TASK GOAL: Only the lines from the one containing "Brittany Mountjoy (1186, 302)" through the one containing "Umsatzbedingungen (113, 1922)" should be printed, exactly as they appear below, with both ends included.

[Recorded data]
*** Begin section ***

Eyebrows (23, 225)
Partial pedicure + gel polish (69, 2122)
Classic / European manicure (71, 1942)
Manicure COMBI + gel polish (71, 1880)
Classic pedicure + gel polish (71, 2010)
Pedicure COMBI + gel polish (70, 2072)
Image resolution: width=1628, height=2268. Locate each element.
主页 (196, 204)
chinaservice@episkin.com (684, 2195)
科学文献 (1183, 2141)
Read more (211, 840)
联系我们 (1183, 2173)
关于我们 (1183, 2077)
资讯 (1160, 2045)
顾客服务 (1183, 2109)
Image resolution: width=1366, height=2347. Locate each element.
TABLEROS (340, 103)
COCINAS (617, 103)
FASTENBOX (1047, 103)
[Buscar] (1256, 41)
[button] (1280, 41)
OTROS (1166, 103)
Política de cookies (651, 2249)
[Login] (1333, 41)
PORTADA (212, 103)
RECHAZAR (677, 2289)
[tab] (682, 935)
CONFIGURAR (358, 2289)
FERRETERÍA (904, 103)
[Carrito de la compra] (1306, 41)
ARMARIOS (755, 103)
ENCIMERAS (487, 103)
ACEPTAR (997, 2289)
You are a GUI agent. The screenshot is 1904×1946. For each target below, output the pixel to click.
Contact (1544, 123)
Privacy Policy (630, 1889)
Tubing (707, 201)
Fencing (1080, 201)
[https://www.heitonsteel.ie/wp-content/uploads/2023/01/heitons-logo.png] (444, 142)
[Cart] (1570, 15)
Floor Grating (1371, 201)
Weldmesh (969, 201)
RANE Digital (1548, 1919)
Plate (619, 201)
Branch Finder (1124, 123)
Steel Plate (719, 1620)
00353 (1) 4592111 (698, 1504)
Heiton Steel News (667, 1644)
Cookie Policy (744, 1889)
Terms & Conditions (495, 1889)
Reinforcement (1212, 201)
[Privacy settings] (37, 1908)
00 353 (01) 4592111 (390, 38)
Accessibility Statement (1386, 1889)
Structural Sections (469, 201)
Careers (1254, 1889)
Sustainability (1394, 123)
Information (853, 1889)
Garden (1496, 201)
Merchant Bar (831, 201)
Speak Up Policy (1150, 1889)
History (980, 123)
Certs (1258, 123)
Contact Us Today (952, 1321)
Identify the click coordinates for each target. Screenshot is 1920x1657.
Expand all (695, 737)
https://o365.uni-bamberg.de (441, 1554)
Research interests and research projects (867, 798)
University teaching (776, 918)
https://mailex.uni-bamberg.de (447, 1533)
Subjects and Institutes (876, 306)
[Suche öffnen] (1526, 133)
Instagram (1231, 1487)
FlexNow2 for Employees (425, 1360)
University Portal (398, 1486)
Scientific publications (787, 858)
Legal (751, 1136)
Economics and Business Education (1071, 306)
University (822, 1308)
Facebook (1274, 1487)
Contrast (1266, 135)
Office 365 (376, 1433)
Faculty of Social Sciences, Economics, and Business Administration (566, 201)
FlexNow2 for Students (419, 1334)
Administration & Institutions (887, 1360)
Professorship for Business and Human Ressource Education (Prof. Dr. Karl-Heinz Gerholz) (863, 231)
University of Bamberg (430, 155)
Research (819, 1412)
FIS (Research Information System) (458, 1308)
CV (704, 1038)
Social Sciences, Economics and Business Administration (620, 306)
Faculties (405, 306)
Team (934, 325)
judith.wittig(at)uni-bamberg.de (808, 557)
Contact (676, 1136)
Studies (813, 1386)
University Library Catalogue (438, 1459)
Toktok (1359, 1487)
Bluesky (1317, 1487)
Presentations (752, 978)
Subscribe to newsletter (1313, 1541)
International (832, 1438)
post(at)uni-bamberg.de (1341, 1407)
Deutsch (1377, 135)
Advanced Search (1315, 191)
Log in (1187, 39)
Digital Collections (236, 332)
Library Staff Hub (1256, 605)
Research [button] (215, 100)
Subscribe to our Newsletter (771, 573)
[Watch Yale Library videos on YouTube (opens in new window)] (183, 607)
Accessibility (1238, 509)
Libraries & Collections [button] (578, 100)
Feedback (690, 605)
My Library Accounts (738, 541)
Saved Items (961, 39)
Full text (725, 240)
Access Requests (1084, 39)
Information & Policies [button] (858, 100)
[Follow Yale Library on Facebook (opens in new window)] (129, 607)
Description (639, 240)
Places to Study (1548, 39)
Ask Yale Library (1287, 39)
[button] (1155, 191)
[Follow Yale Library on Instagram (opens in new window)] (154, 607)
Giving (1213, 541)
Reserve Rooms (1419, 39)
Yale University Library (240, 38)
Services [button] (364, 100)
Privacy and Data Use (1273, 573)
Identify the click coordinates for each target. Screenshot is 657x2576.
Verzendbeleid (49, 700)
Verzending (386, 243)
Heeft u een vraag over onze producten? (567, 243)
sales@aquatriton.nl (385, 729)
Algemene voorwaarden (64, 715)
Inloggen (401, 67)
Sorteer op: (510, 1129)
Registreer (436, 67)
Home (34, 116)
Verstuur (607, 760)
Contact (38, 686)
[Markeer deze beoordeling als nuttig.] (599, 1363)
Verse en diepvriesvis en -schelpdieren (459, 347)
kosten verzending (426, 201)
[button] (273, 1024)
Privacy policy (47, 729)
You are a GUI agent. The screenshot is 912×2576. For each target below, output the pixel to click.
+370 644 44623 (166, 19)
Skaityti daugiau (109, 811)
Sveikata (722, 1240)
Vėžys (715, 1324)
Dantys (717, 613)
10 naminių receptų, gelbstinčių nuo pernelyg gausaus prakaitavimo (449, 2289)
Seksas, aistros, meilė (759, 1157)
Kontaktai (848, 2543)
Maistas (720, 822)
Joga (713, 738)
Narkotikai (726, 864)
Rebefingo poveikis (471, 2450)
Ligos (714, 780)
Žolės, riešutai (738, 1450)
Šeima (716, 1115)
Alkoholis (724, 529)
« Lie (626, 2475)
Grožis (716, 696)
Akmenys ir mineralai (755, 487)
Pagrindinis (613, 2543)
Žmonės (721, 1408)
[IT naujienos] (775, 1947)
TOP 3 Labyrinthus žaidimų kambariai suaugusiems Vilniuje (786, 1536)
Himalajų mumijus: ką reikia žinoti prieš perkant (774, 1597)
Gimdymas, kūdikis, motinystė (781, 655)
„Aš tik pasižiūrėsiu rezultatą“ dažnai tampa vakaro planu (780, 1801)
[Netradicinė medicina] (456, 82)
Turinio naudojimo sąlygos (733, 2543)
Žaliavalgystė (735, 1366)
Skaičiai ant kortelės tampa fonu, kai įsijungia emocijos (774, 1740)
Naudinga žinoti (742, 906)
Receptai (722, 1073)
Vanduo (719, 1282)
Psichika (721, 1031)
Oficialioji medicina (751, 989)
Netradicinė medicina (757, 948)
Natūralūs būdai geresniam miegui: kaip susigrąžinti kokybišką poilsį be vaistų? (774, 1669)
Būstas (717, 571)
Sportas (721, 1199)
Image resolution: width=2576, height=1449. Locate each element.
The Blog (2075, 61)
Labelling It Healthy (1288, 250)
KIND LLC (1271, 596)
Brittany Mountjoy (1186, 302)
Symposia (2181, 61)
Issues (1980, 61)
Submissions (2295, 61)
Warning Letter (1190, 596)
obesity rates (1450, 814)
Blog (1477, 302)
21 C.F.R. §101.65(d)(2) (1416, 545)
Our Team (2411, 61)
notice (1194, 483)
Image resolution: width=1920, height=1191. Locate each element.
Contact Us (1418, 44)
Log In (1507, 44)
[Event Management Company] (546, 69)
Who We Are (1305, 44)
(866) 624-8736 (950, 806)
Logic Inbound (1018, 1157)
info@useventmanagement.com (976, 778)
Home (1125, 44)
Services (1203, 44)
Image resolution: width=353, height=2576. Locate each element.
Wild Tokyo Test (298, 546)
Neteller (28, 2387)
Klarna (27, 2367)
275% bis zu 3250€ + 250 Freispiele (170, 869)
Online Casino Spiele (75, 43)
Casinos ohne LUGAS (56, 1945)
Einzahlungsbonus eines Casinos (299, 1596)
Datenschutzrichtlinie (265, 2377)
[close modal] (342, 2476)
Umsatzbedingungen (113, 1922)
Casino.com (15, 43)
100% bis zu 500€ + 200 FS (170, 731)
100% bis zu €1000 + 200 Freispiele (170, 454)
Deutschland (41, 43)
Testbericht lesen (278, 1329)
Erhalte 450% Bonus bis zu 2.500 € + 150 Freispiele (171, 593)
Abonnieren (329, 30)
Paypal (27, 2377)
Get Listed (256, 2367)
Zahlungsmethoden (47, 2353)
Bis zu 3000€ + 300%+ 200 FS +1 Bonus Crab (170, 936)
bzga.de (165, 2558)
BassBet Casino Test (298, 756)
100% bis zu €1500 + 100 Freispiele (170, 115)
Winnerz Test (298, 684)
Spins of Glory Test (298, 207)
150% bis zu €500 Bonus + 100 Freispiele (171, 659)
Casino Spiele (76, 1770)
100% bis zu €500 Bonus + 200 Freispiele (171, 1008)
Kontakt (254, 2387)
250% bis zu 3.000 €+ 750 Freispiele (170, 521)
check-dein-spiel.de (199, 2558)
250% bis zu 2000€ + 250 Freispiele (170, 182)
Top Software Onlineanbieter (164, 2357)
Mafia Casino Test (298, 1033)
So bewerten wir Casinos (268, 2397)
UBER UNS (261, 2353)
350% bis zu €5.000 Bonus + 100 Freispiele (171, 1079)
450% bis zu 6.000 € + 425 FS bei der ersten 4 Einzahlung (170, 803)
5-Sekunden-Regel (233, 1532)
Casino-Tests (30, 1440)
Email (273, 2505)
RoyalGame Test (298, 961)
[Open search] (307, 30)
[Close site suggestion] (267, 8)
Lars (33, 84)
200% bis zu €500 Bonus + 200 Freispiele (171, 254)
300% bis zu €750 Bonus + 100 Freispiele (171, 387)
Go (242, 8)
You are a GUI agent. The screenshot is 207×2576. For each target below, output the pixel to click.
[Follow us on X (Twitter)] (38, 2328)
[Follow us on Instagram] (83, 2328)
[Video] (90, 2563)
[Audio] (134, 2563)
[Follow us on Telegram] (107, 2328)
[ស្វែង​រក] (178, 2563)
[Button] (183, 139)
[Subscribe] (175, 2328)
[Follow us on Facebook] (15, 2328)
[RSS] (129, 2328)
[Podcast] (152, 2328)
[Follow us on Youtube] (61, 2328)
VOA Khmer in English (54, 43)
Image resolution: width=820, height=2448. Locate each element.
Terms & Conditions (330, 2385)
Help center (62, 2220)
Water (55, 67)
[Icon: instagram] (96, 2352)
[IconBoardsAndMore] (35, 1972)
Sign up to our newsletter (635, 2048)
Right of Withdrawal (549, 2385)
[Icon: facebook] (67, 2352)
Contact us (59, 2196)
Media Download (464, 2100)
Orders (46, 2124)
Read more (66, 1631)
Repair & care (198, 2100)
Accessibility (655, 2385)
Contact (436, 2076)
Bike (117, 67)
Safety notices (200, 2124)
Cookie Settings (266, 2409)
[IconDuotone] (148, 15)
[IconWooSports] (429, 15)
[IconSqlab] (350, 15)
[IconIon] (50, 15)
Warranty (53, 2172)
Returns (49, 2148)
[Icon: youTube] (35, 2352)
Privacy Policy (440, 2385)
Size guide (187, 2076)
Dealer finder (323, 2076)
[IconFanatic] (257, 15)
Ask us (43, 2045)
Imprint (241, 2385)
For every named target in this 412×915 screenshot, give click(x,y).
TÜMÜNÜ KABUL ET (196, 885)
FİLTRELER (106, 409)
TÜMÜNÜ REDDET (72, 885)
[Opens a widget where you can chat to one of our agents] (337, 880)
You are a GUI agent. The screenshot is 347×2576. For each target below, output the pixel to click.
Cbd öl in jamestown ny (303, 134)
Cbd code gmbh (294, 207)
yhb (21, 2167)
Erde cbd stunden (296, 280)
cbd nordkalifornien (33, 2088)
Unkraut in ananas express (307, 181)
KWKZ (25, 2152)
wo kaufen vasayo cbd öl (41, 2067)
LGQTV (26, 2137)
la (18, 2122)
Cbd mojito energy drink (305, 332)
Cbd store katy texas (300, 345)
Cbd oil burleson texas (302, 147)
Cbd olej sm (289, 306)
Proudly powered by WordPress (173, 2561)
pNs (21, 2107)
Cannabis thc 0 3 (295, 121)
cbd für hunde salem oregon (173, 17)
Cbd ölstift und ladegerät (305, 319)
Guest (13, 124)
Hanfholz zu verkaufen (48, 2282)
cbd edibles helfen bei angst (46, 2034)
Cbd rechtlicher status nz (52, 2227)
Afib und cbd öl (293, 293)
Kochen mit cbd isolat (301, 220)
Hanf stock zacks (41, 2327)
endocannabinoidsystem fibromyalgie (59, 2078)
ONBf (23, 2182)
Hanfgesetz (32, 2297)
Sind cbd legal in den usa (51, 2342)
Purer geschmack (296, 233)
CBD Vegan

*** End section ***

SOLVED PROBLEM:
Brittany Mountjoy (1186, 302)
Symposia (2181, 61)
Issues (1980, 61)
Submissions (2295, 61)
Warning Letter (1190, 596)
obesity rates (1450, 814)
Blog (1477, 302)
21 C.F.R. §101.65(d)(2) (1416, 545)
Our Team (2411, 61)
notice (1194, 483)
Image resolution: width=1920, height=1191. Locate each element.
Contact Us (1418, 44)
Log In (1507, 44)
[Event Management Company] (546, 69)
Who We Are (1305, 44)
(866) 624-8736 (950, 806)
Logic Inbound (1018, 1157)
info@useventmanagement.com (976, 778)
Home (1125, 44)
Services (1203, 44)
Image resolution: width=353, height=2576. Locate each element.
Wild Tokyo Test (298, 546)
Neteller (28, 2387)
Klarna (27, 2367)
275% bis zu 3250€ + 250 Freispiele (170, 869)
Online Casino Spiele (75, 43)
Casinos ohne LUGAS (56, 1945)
Einzahlungsbonus eines Casinos (299, 1596)
Datenschutzrichtlinie (265, 2377)
[close modal] (342, 2476)
Umsatzbedingungen (113, 1922)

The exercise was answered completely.